Vous le savez, puisque lors d'une attaque, vous êtes blessé…

Il me sembla que j'étais le centre d'une grande explosion et d'une lueur aveuglante. Je ressentis un choc terrible et ne même temps le sentiment d'une extrême faiblesse : la sensation d'avoir été réduit à néant. Quand on me souleva, un flot de sang jaillit de ma bouche, et j'entendis l'Espagnol derrière moi dire qu'une balle m'avait traversé la gorge de part en part.

Entre communistes, anarchistes et le POUM qui luttent pourtant contre le même ennemi, les tensions s'accroissent. Le PC estime qu'il faut faire la guerre d'abord et la révolution ensuite, les anarchistes disent que l'une ne va pas sans l'autre. Les communistes veulent éliminer leurs alliés, déclarent le POUM illégal et entament des purges. Vous-même êtes considéré comme un fasciste. Vous voilà pris entre les feux de deux totalitarismes. Vous fuyez…

Oui. Nous avions débuté en Espagne comme héroïques défenseurs de la démocratie, et nous finissions en nous glissant à travers la frontière avec la police à nos trousses.

"Hommage à la Catalogne" écrit à votre retour, vous classe parmi les écrivains politiques. Cette étiquette ne vous gêne pas ?

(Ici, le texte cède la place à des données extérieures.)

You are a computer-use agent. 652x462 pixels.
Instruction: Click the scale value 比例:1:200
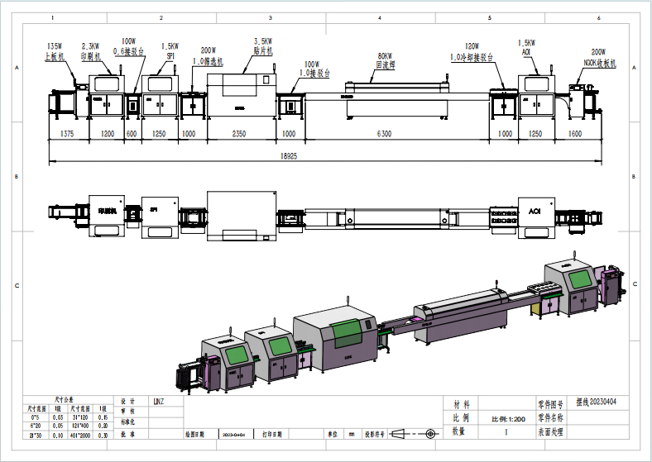point(506,419)
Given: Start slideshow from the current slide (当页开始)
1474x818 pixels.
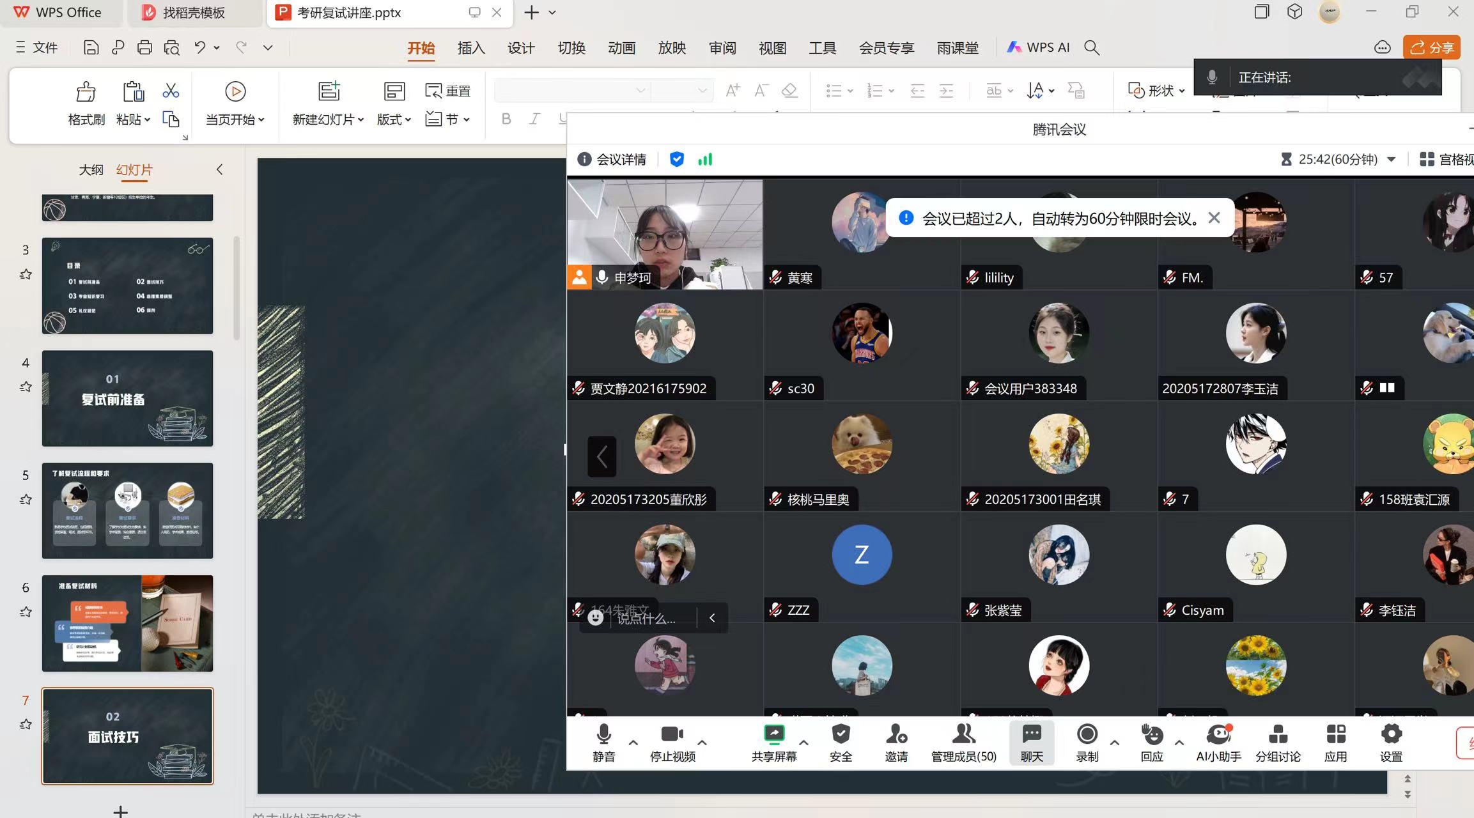Looking at the screenshot, I should [235, 92].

Ce que j'ai vu en Espagne et ce que j'ai vu ensuite du fonctionnement des partis m'a donné une sainte horreur de la politique. Je suis profondément "de gauche", mais je pense qu'un écrivain ne peut rester honnête qu'en se tenant à l'écart des étiquettes des partis. J'ai surtout voulu faire de l'écriture politique un art. Mon point de départ est toujours une partialité, une injustice. Quand je commence à écrire, je ne me dis pas : "Je vais produire une œuvre d'art".
J'écris parce qu'il existe un mensonge que je veux montrer, un fait sur lequel je veux attirer l'attention. Mais je ne pourrais faire ce travail d'écriture s'il ne s'agissait pas en même temps d'une expérience esthétique. La politique au sens général du terme a envahi la littérature à un degré rarement atteint, et cette circonstance a fait remonter à la surface de notre conscience l'éternel conflit entre l'individu et la communauté. C'est en considérant la difficulté qu'il y a à faire un travail critique, honnête et impartial en un temps comme le nôtre que l'on commence à saisir la nature de la menace sui pèse sur l'ensemble de la littérature dans la nouvelle ère qui s'ouvre. Nous vivons une époque où l'individu autonome est en train de cesser d'exister — mieux vaudrait peut-être dire : où l'individu commence à cesser d'avoir l'illusion d'être autonome. Mais dans tous les propos que nous tenons sur la littérature, nous nous reposons sur l'existence d'un individu autonome et indestructible… La première chose que nous demandons à celui qui écrit, c'est de ne pas nous mentir, de nous dire ce qu'il pense vraiment. Le pire qu'on puisse dire d'une œuvre d'art est qu'elle n'est pas sincère. Et c'est encore plus vrai de la critique que de la création.

En 1938 et 1939, vous professez des opinions pacifistes. Vous dites qu'il faut "mobiliser pour le dégoût de la guerre". Voilà qu'elle éclate et on vous retrouve dans les "Home Guards", une milice qui organise les population anglaise contre l'invasion nazie…

J'ai défendu le mauvais contre le pire. Pendant plusieurs années, l'arrivée de la guerre a été un cauchemar pour moi, et à plusieurs reprises j'ai même fait des discours et écrit des pamphlets contre la guerre. Mais la nuit qui a précédé l'annonce du pacte germano-soviétique, j'ai rêvé que la guerre avait commencé. Ce rêve m'a appris deux choses : la première, que je ne me sentirais soulagé que lorsque cette guerre aurait éclaté ; la deuxième, que j'étais un patriote de cœur, que je n'agirais pas contre mon propre camp ni ne commettrais de sabotage, que je défendrais la guerre et me battrais si possible.